___ Listed records
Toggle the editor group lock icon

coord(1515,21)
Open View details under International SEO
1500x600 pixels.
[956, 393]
______
___ Listed records
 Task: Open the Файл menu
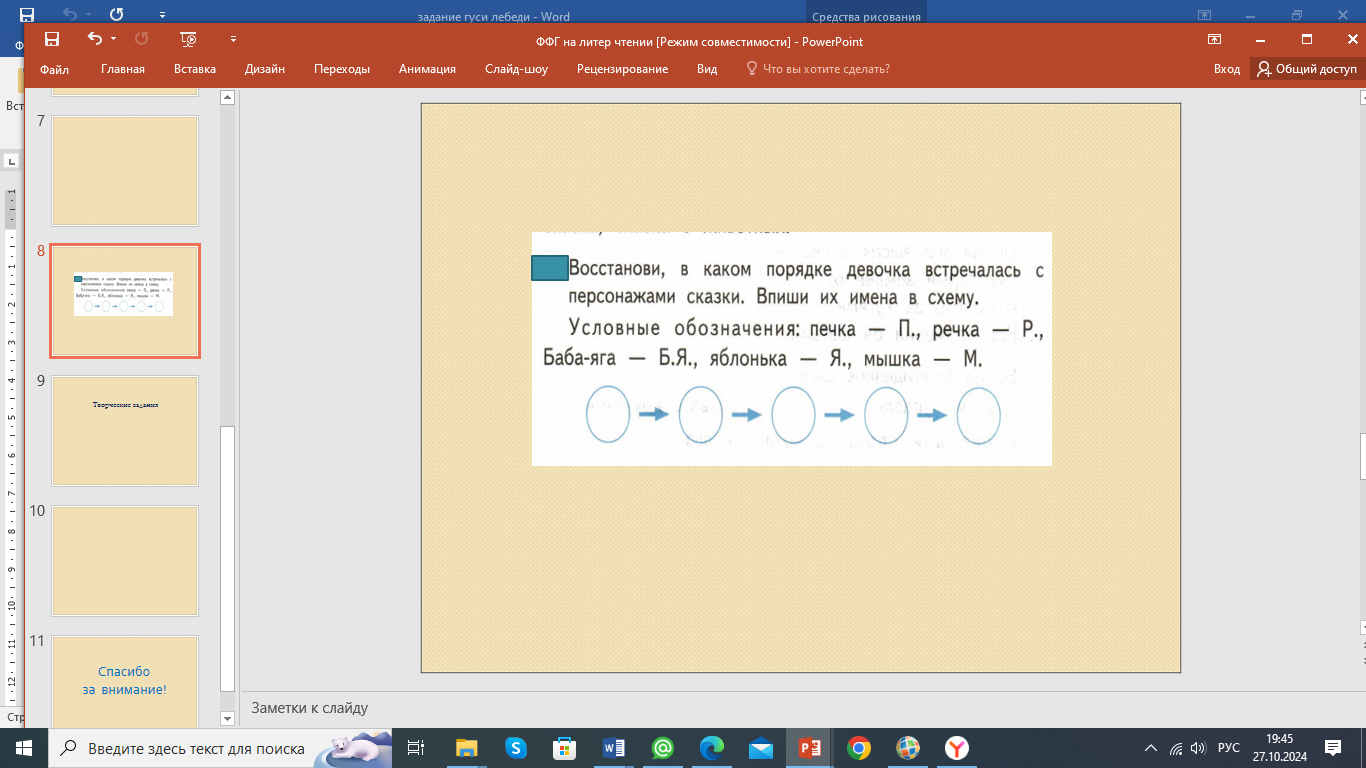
______
» **Exercise**
All the lines that hold the word "Open" must appear in the answer, copied from the records.

» **Answer box**
Open View details under International SEO
 Task: Open the Файл menu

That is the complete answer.